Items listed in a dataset

== Segment start ==

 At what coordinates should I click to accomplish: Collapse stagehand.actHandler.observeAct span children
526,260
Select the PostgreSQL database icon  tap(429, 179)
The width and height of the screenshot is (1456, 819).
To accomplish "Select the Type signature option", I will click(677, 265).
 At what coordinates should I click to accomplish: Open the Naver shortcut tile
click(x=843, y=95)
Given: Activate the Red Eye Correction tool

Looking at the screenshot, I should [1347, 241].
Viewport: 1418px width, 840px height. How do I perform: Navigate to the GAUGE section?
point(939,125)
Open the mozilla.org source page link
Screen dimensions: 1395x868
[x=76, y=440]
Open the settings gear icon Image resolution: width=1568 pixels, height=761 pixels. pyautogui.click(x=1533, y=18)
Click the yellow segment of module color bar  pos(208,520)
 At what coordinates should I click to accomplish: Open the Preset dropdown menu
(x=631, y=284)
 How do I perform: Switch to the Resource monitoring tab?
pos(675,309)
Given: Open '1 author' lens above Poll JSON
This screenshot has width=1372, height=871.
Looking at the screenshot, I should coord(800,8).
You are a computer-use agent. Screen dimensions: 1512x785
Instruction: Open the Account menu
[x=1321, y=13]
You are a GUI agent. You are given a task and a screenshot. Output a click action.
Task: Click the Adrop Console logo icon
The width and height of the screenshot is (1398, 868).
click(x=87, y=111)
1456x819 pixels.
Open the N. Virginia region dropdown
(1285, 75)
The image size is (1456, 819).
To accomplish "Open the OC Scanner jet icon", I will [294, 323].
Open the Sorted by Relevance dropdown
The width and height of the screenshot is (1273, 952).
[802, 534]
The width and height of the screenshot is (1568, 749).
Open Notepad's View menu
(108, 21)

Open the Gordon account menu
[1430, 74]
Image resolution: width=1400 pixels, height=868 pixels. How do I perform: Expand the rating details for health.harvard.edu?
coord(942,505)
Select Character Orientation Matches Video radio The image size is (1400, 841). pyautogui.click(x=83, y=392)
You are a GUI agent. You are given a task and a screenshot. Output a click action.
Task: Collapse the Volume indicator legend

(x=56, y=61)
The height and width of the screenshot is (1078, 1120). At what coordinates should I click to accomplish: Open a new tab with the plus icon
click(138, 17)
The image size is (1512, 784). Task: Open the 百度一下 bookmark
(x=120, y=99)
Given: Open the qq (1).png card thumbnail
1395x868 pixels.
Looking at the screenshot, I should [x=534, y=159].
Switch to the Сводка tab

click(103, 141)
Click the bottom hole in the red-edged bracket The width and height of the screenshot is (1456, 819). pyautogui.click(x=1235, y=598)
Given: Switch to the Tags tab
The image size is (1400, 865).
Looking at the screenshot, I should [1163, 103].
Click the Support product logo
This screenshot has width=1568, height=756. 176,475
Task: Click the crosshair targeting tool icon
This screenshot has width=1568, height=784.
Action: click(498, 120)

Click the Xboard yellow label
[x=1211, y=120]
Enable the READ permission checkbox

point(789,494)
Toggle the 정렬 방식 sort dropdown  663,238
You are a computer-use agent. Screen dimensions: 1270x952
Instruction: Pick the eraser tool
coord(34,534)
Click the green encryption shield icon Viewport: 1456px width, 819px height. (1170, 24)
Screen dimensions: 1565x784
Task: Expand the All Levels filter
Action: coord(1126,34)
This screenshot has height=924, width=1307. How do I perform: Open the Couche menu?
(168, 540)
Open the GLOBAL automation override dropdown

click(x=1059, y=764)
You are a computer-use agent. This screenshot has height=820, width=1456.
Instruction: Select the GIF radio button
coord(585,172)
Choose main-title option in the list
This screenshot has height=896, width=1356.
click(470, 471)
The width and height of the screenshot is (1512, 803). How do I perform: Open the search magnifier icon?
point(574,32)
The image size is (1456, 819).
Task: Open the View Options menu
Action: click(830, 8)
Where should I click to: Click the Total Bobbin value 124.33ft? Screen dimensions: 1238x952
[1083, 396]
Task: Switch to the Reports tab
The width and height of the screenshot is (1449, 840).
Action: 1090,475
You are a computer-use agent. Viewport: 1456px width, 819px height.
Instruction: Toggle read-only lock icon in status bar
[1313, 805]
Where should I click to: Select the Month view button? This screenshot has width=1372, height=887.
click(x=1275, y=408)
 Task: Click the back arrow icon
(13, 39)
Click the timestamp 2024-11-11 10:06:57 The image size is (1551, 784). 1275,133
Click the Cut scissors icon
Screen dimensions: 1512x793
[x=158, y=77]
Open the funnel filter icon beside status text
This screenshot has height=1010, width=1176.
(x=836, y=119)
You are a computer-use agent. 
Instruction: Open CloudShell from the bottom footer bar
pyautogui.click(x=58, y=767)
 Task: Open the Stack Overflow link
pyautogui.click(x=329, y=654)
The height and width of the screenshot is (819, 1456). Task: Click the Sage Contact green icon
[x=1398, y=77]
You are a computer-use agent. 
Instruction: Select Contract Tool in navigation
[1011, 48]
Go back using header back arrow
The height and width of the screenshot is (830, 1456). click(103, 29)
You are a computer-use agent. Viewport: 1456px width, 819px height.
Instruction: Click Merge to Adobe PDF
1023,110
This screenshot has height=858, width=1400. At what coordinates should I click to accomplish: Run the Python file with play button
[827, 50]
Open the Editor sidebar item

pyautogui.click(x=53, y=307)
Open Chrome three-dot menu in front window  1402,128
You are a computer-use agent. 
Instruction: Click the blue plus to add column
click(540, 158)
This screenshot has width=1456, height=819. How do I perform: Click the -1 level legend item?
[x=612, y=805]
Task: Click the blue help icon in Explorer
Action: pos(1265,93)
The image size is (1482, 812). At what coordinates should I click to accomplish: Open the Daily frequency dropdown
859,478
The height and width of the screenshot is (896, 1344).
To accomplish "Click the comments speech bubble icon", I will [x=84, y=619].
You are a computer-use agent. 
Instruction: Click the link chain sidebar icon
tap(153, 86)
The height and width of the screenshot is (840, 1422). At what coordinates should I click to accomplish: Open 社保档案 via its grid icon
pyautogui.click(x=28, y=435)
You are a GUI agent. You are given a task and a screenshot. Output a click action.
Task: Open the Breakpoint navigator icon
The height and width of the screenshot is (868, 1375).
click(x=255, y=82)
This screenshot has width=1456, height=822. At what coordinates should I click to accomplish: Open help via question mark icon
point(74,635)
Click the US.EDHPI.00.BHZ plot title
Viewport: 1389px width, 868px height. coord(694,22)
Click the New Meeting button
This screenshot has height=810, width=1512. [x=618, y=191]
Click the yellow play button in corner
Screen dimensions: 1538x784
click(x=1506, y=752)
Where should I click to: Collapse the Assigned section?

== Segment end ==

The records above must be retyped in full. Keep each one exactly as it is.

 At what coordinates should I click to accomplish: Collapse stagehand.actHandler.observeAct span children
526,260
Select the PostgreSQL database icon  tap(429, 179)
The width and height of the screenshot is (1456, 819).
To accomplish "Select the Type signature option", I will click(677, 265).
 At what coordinates should I click to accomplish: Open the Naver shortcut tile
click(x=843, y=95)
Given: Activate the Red Eye Correction tool

Looking at the screenshot, I should [1347, 241].
Viewport: 1418px width, 840px height. How do I perform: Navigate to the GAUGE section?
point(939,125)
Open the mozilla.org source page link
Screen dimensions: 1395x868
[x=76, y=440]
Open the settings gear icon Image resolution: width=1568 pixels, height=761 pixels. pyautogui.click(x=1533, y=18)
Click the yellow segment of module color bar  pos(208,520)
 At what coordinates should I click to accomplish: Open the Preset dropdown menu
(x=631, y=284)
 How do I perform: Switch to the Resource monitoring tab?
pos(675,309)
Given: Open '1 author' lens above Poll JSON
This screenshot has width=1372, height=871.
Looking at the screenshot, I should coord(800,8).
You are a computer-use agent. Screen dimensions: 1512x785
Instruction: Open the Account menu
[x=1321, y=13]
You are a GUI agent. You are given a task and a screenshot. Output a click action.
Task: Click the Adrop Console logo icon
The width and height of the screenshot is (1398, 868).
click(x=87, y=111)
1456x819 pixels.
Open the N. Virginia region dropdown
(1285, 75)
The image size is (1456, 819).
To accomplish "Open the OC Scanner jet icon", I will [294, 323].
Open the Sorted by Relevance dropdown
The width and height of the screenshot is (1273, 952).
[802, 534]
The width and height of the screenshot is (1568, 749).
Open Notepad's View menu
(108, 21)

Open the Gordon account menu
[1430, 74]
Image resolution: width=1400 pixels, height=868 pixels. How do I perform: Expand the rating details for health.harvard.edu?
coord(942,505)
Select Character Orientation Matches Video radio The image size is (1400, 841). pyautogui.click(x=83, y=392)
You are a GUI agent. You are given a task and a screenshot. Output a click action.
Task: Collapse the Volume indicator legend

(x=56, y=61)
The height and width of the screenshot is (1078, 1120). At what coordinates should I click to accomplish: Open a new tab with the plus icon
click(138, 17)
The image size is (1512, 784). Task: Open the 百度一下 bookmark
(x=120, y=99)
Given: Open the qq (1).png card thumbnail
1395x868 pixels.
Looking at the screenshot, I should [x=534, y=159].
Switch to the Сводка tab

click(103, 141)
Click the bottom hole in the red-edged bracket The width and height of the screenshot is (1456, 819). pyautogui.click(x=1235, y=598)
Given: Switch to the Tags tab
The image size is (1400, 865).
Looking at the screenshot, I should [1163, 103].
Click the Support product logo
This screenshot has width=1568, height=756. 176,475
Task: Click the crosshair targeting tool icon
This screenshot has width=1568, height=784.
Action: click(498, 120)

Click the Xboard yellow label
[x=1211, y=120]
Enable the READ permission checkbox

point(789,494)
Toggle the 정렬 방식 sort dropdown  663,238
You are a computer-use agent. Screen dimensions: 1270x952
Instruction: Pick the eraser tool
coord(34,534)
Click the green encryption shield icon Viewport: 1456px width, 819px height. (1170, 24)
Screen dimensions: 1565x784
Task: Expand the All Levels filter
Action: coord(1126,34)
This screenshot has height=924, width=1307. How do I perform: Open the Couche menu?
(168, 540)
Open the GLOBAL automation override dropdown

click(x=1059, y=764)
You are a computer-use agent. This screenshot has height=820, width=1456.
Instruction: Select the GIF radio button
coord(585,172)
Choose main-title option in the list
This screenshot has height=896, width=1356.
click(470, 471)
The width and height of the screenshot is (1512, 803). How do I perform: Open the search magnifier icon?
point(574,32)
The image size is (1456, 819).
Task: Open the View Options menu
Action: click(830, 8)
Where should I click to: Click the Total Bobbin value 124.33ft? Screen dimensions: 1238x952
[1083, 396]
Task: Switch to the Reports tab
The width and height of the screenshot is (1449, 840).
Action: 1090,475
You are a computer-use agent. Viewport: 1456px width, 819px height.
Instruction: Toggle read-only lock icon in status bar
[1313, 805]
Where should I click to: Select the Month view button? This screenshot has width=1372, height=887.
click(x=1275, y=408)
 Task: Click the back arrow icon
(13, 39)
Click the timestamp 2024-11-11 10:06:57 The image size is (1551, 784). 1275,133
Click the Cut scissors icon
Screen dimensions: 1512x793
[x=158, y=77]
Open the funnel filter icon beside status text
This screenshot has height=1010, width=1176.
(x=836, y=119)
You are a computer-use agent. 
Instruction: Open CloudShell from the bottom footer bar
pyautogui.click(x=58, y=767)
 Task: Open the Stack Overflow link
pyautogui.click(x=329, y=654)
The height and width of the screenshot is (819, 1456). Task: Click the Sage Contact green icon
[x=1398, y=77]
You are a computer-use agent. 
Instruction: Select Contract Tool in navigation
[1011, 48]
Go back using header back arrow
The height and width of the screenshot is (830, 1456). click(103, 29)
You are a computer-use agent. Viewport: 1456px width, 819px height.
Instruction: Click Merge to Adobe PDF
1023,110
This screenshot has height=858, width=1400. At what coordinates should I click to accomplish: Run the Python file with play button
[827, 50]
Open the Editor sidebar item

pyautogui.click(x=53, y=307)
Open Chrome three-dot menu in front window  1402,128
You are a computer-use agent. 
Instruction: Click the blue plus to add column
click(540, 158)
This screenshot has width=1456, height=819. How do I perform: Click the -1 level legend item?
[x=612, y=805]
Task: Click the blue help icon in Explorer
Action: pos(1265,93)
The image size is (1482, 812). At what coordinates should I click to accomplish: Open the Daily frequency dropdown
859,478
The height and width of the screenshot is (896, 1344).
To accomplish "Click the comments speech bubble icon", I will [x=84, y=619].
You are a computer-use agent. 
Instruction: Click the link chain sidebar icon
tap(153, 86)
The height and width of the screenshot is (840, 1422). At what coordinates should I click to accomplish: Open 社保档案 via its grid icon
pyautogui.click(x=28, y=435)
You are a GUI agent. You are given a task and a screenshot. Output a click action.
Task: Open the Breakpoint navigator icon
The height and width of the screenshot is (868, 1375).
click(x=255, y=82)
This screenshot has width=1456, height=822. At what coordinates should I click to accomplish: Open help via question mark icon
point(74,635)
Click the US.EDHPI.00.BHZ plot title
Viewport: 1389px width, 868px height. coord(694,22)
Click the New Meeting button
This screenshot has height=810, width=1512. [x=618, y=191]
Click the yellow play button in corner
Screen dimensions: 1538x784
click(x=1506, y=752)
Where should I click to: Collapse the Assigned section?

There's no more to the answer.